In and Around Your House


In order for you to have a smooth and carefree entry into your new life in Japan, it is important that you try to create good relationships with the people in your neighborhood and take care to observe local rules and regulations. Here we would like to use this opportunity to introduce some useful information for your stay in Japan.

Moving inside Japan

When moving domestically inside Japan, you are required to visit your new local municipal office within 14 days of your move. Take your passport and alien registration card with you and register for a "notification of change of address" or tenkyotodoke.

Moving in

First of all, it is Japanese custom to take off your shoes when entering a house. This even includes your own home. At hotels or at offices you may leave your shoes on, however at some Japanese restaurants or bars you may be asked to take them off. Hint: When you see a small entrance area separated by a step between the entrance door and the hallway, you probably have to take off your shoes here.


Regulations on garbage disposal vary among municipalities in Japan. Please make sure to observe the right days and times for your garbage disposal.
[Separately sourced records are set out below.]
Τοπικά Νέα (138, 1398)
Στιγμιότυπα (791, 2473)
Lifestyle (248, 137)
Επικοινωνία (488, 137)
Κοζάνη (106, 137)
Should you be unsure about any of the regulations, you can check with your real estate agent, your neighbors or the municipal office.

  • Checklist

    Please make sure that you know about:

    1. Disposal days and times
    2. Collecting points
    3. Combustible and non-combustible garbage
    4. Separating recyclables (glass bottles, cans, PET bottles, newspapers etc.)
    5. Disposal of bulky garbage (this requires a fee and some items may be exempt from collection)

Magazines and newspapers need to be tied together with a string.

Using the kitchen

Please try to keep the kitchen area clean and refrain from pouring leftovers or oil down the drain as this can clog the pipes and pollute rivers and oceans. When disposing left over oil, you can use newspapers to soak up the remains and throw it out together with your combustible garbage.

Some notes on noise

Since Japan's housing environment leads to your neighbors living in very close proximity to you, it is important to take great care to keep the volume down late at night and in the early morning hours. This is a list of some of the things you should watch out for:
TV/radio, musical instruments, loud conversations, vacuum cleaners, washing machine, shower and drainage, opening and closing of doors.


Bathtubs in Japan are for soaking, not for washing. Therefore, try to scrub and wash yourself outside of the bathtub before entering.

Please also be aware of not letting hair block the drainage pipes.


Warm-water bidet - This is a conveniently enhanced toilet seat, designed to keep your backside clean. In Japan, concerned with personal hygiene and cleanliness, you will be able to find these toilets inside family homes as well as office buildings. Since these toilet bidets not only wash, but also dry and heat your seat, some first time users might be rather surprised. For easy use, English instructions and illustrations are usually provided. However, please only use the buttons when you are actually sitting down, to prevent you or your clothes from getting wet.

Do not flush anything except toilet paper, since sanitary napkins or tissues can block the toilet.

Shared space

Staircases and hallways inside apartment buildings are shared spaces, so please do not leave your personal belongings in these spaces. This is especially important since they are also part of evacuation routes during an earthquake or a fire.

Car and Bicycle Parking

As for bicycles, take care to use designated bicycle parking spots. Depending on local regulations, your bicycle can be removed, should you have parked it in a non-designated zone. The same goes for cars. You will have to rent your own parking spot since in Japan it is not allowed to park your car on the street.